Source text |
· · · ·

And you're potentially moving there from...Chatham? Peoria? San Diego?

Just trying to see the bigger picture, and thinking that if the employer is big enough to have an HR department, someone there should be able to give you some advice on affordable housing. Either a broker they've worked with, or some hints as to where to look, because in any major metro area there are places that are way cheaper than others, overlooked spots, places that are hard to commute from, or served by rail....Since the salary is obviously not enough to make everything else insignificant, I'd want to know the employer is at least going to be a great place to work, and able to at least say they can help you find a place to live, or some advice from existing employees about what might work.

But moving to a new city AND making a radical lifestyle shift...unless you're a very flexible gypsy you might find moving to a small boat in the dead of winter with a large dog is a bit of a distraction. And a very inconvenient place to be, if the new job doesn't work out. Kinda like "Hey, I'm bored, let's get a couple of beers and learn how to skydive!"

I wouldn't suggest to anyone that they move onto a boat, unless they're primary goal was to LIVE ON A BOAT. Much less in a new city, in a cold winter, with a medium sized dog. (It isn't "large" unless you can saddle it up & ride it.


----------



## bljones (Oct 13, 2008)

Holly, 
Do you like camping?
When travelling, are you okay with really cheap mom and pop motels with no room service, lousy mattresses and anemic water pressure?
Do you own less than 5 pairs of shoes?
Do all of your clothes fit into one piece of luggage?
Socially, do you like to have less than 3 people around at any given time
Do you enjoy winter camping?
Are you handy?
Do you own any tools?
Can your dog clamber down a ladder-steep five step staircase?
Do you put everything back where it belongs when you are done with it?


If the answer to any of the above questions is "No," keep looking for an affordable apartment.


----------



## Sal Paradise (Sep 14, 2012)

sounds like a horrible idea


----------



## azguy (Jul 17, 2012)

I grew up in Boston, quite frankly your idea is silly. To finance a boat, you need a survey, insurance, marina fee's, taxes, etc, etc, etc...

· · · ·

Given records |
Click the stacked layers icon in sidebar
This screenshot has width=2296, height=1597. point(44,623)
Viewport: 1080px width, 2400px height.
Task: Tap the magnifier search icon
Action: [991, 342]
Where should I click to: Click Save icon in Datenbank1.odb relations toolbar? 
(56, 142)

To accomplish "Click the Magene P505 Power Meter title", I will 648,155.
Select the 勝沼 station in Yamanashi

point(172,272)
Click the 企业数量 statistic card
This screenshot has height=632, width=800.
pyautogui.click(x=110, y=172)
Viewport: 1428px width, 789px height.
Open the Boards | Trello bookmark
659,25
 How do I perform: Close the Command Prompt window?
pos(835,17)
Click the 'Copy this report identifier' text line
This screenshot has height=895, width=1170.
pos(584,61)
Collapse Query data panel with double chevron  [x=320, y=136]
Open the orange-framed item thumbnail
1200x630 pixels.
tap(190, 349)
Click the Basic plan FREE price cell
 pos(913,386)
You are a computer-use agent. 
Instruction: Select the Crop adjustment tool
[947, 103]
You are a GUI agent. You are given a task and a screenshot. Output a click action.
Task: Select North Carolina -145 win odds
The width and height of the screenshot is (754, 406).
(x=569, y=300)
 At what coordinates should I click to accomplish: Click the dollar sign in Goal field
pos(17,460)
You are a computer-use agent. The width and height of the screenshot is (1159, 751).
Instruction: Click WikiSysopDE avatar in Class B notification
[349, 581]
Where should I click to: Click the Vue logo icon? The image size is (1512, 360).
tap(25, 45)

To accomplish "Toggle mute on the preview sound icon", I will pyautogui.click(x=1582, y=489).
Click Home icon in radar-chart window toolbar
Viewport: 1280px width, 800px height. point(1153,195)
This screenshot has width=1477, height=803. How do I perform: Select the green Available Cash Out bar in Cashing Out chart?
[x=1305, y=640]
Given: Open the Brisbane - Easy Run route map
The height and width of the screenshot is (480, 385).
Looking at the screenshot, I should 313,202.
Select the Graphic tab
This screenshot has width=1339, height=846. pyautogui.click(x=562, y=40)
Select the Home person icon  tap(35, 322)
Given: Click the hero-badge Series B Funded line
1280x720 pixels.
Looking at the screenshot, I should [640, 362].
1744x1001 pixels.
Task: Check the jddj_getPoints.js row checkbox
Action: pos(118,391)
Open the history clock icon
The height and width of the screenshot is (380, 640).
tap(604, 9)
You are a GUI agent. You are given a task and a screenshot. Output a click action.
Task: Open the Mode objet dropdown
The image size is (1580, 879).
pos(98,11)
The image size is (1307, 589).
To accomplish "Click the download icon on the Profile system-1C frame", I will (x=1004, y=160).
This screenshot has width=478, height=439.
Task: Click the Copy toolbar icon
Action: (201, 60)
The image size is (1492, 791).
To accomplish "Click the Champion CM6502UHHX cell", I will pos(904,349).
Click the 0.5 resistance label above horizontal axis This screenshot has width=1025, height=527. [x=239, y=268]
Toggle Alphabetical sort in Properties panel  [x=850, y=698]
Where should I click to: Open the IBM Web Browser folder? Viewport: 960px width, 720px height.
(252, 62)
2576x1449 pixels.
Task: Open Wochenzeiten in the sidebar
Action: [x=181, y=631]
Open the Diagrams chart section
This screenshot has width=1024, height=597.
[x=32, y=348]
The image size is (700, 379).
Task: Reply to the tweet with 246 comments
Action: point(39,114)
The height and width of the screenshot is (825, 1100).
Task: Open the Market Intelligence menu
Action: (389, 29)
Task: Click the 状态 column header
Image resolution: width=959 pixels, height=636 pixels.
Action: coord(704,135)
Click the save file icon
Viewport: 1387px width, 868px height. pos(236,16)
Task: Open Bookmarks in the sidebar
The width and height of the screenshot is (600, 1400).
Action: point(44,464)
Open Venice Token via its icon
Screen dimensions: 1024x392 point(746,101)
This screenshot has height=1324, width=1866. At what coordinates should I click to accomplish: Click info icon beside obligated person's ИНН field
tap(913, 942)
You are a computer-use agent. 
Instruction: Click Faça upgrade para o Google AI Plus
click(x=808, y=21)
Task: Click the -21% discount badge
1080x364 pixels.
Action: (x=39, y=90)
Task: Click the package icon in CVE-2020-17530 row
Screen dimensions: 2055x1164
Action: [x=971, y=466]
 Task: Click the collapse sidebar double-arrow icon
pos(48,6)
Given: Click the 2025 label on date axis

· · · ·

Exercise task |
Can you transcribe the boat-living thread from "And you're potentially" to "what might work."? The records are separate from the boat-living thread.

Result of the exercise |
And you're potentially moving there from...Chatham? Peoria? San Diego?

Just trying to see the bigger picture, and thinking that if the employer is big enough to have an HR department, someone there should be able to give you some advice on affordable housing. Either a broker they've worked with, or some hints as to where to look, because in any major metro area there are places that are way cheaper than others, overlooked spots, places that are hard to commute from, or served by rail....Since the salary is obviously not enough to make everything else insignificant, I'd want to know the employer is at least going to be a great place to work, and able to at least say they can help you find a place to live, or some advice from existing employees about what might work.